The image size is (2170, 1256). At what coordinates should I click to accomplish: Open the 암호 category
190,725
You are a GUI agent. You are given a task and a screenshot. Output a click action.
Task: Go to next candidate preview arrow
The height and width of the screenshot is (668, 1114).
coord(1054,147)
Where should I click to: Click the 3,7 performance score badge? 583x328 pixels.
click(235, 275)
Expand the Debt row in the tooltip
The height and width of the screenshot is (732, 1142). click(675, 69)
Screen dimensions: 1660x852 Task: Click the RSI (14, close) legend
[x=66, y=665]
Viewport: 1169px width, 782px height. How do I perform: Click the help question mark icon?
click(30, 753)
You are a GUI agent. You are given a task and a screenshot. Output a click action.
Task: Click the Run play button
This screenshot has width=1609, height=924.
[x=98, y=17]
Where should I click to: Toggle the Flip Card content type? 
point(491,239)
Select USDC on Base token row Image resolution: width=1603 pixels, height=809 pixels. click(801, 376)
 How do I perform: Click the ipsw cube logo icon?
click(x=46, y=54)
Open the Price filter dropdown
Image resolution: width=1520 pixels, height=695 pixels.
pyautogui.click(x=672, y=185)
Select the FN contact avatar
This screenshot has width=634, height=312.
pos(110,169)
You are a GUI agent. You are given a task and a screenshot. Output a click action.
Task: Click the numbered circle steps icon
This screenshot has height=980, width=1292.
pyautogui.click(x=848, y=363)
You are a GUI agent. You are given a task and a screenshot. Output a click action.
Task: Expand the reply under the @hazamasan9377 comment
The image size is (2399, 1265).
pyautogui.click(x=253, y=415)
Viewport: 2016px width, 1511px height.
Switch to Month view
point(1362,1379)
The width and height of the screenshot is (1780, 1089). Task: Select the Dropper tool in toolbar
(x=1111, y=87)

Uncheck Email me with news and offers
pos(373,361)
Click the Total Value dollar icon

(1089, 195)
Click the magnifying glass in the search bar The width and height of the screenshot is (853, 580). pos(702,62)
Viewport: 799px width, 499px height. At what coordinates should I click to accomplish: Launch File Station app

==*==

# Aim of the task:
Transcribe the records above exactly as they appear.

# Solution to the problem:
The image size is (2170, 1256). At what coordinates should I click to accomplish: Open the 암호 category
190,725
You are a GUI agent. You are given a task and a screenshot. Output a click action.
Task: Go to next candidate preview arrow
The height and width of the screenshot is (668, 1114).
coord(1054,147)
Where should I click to: Click the 3,7 performance score badge? 583x328 pixels.
click(235, 275)
Expand the Debt row in the tooltip
The height and width of the screenshot is (732, 1142). click(675, 69)
Screen dimensions: 1660x852 Task: Click the RSI (14, close) legend
[x=66, y=665]
Viewport: 1169px width, 782px height. How do I perform: Click the help question mark icon?
click(30, 753)
You are a GUI agent. You are given a task and a screenshot. Output a click action.
Task: Click the Run play button
This screenshot has width=1609, height=924.
[x=98, y=17]
Where should I click to: Toggle the Flip Card content type? 
point(491,239)
Select USDC on Base token row Image resolution: width=1603 pixels, height=809 pixels. click(801, 376)
 How do I perform: Click the ipsw cube logo icon?
click(x=46, y=54)
Open the Price filter dropdown
Image resolution: width=1520 pixels, height=695 pixels.
pyautogui.click(x=672, y=185)
Select the FN contact avatar
This screenshot has width=634, height=312.
pos(110,169)
You are a GUI agent. You are given a task and a screenshot. Output a click action.
Task: Click the numbered circle steps icon
This screenshot has height=980, width=1292.
pyautogui.click(x=848, y=363)
You are a GUI agent. You are given a task and a screenshot. Output a click action.
Task: Expand the reply under the @hazamasan9377 comment
The image size is (2399, 1265).
pyautogui.click(x=253, y=415)
Viewport: 2016px width, 1511px height.
Switch to Month view
point(1362,1379)
The width and height of the screenshot is (1780, 1089). Task: Select the Dropper tool in toolbar
(x=1111, y=87)

Uncheck Email me with news and offers
pos(373,361)
Click the Total Value dollar icon

(1089, 195)
Click the magnifying glass in the search bar The width and height of the screenshot is (853, 580). pos(702,62)
Viewport: 799px width, 499px height. At what coordinates should I click to accomplish: Launch File Station app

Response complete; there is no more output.